» **Text excerpt**

____________

= Reinhard Kluth =

German church musician and composer (1950–2020)

Reinhard Theodor Kluth (31 July 1950 – 12 July 2020) was a German church musician and composer.

== Life ==
Born in Dülken, Kluth studied church music at the Robert Schumann Hochschule Düsseldorf. In 1976, he passed his exams, and in 1978 his artistic maturity examination. His teachers were Jürg Baur, Hans-Dieter Möller, Heinz Bernhard Orlinski, Friedemann Gottschick and Alberte Brun. He attended master class in choral and orchestral conducting for historical performance practice with Hermann Max. During his studies Kluth worked part-time as assistant organist at the Basilica of St. Vitus, Mönchengladbach with Viktor Scholz.

____________

» **Provided data**
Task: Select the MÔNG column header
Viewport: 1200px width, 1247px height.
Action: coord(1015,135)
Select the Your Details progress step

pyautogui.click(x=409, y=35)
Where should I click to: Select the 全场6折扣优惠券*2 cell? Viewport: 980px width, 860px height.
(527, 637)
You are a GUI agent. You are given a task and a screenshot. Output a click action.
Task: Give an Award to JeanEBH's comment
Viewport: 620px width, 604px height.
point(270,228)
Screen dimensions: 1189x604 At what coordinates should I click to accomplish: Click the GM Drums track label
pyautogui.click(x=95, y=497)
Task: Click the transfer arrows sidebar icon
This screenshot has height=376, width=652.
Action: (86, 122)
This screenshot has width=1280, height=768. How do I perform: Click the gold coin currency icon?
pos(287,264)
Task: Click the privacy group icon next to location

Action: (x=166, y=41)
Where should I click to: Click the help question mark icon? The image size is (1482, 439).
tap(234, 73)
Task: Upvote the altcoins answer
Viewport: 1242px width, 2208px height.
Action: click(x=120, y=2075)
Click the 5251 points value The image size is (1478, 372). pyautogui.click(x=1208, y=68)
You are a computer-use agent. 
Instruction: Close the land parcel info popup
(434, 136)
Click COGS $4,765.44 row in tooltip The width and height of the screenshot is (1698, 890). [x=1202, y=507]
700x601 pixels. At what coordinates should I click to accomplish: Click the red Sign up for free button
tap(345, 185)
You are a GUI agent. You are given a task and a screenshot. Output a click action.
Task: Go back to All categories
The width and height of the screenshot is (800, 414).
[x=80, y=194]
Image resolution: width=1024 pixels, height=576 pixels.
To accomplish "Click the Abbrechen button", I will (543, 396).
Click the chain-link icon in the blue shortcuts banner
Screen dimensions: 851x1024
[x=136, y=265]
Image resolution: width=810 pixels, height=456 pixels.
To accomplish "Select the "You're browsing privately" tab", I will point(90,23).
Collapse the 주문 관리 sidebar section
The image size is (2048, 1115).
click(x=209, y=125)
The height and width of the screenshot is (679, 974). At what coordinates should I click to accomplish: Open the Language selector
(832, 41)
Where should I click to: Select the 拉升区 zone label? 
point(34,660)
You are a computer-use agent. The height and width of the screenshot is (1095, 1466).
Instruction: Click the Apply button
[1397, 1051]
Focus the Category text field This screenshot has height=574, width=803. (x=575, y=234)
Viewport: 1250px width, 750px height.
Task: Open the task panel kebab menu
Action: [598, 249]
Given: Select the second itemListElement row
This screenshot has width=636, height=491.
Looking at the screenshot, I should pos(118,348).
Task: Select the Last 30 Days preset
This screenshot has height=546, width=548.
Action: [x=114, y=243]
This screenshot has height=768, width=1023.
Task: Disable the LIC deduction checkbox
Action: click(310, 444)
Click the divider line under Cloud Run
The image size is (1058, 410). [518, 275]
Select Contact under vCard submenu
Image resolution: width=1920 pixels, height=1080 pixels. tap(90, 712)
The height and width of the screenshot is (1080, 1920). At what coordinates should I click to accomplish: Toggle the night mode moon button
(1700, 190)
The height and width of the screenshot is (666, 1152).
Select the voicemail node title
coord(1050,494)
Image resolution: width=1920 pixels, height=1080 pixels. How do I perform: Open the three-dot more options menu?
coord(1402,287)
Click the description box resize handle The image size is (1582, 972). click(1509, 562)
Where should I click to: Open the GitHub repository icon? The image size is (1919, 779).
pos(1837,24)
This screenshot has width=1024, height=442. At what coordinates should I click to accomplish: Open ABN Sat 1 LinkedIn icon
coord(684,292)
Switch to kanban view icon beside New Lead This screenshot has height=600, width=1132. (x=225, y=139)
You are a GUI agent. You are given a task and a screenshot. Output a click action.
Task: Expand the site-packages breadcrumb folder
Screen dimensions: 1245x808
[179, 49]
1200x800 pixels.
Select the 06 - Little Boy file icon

____________

» **Tasks to carry out**
1. In the Reinhard Kluth text, copy the passage starting with "German church musician and composer (1950–2020)" and going on through "with Viktor Scholz.".
2. According to the Reinhard Kluth text, at which school did Kluth study church music?
You can set the records aside; they aren't needed here.

» **Answers to the tasks**
1.
German church musician and composer (1950–2020)

Reinhard Theodor Kluth (31 July 1950 – 12 July 2020) was a German church musician and composer.

== Life ==
Born in Dülken, Kluth studied church music at the Robert Schumann Hochschule Düsseldorf. In 1976, he passed his exams, and in 1978 his artistic maturity examination. His teachers were Jürg Baur, Hans-Dieter Möller, Heinz Bernhard Orlinski, Friedemann Gottschick and Alberte Brun. He attended master class in choral and orchestral conducting for historical performance practice with Hermann Max. During his studies Kluth worked part-time as assistant organist at the Basilica of St. Vitus, Mönchengladbach with Viktor Scholz.

2. The Robert Schumann Hochschule Düsseldorf.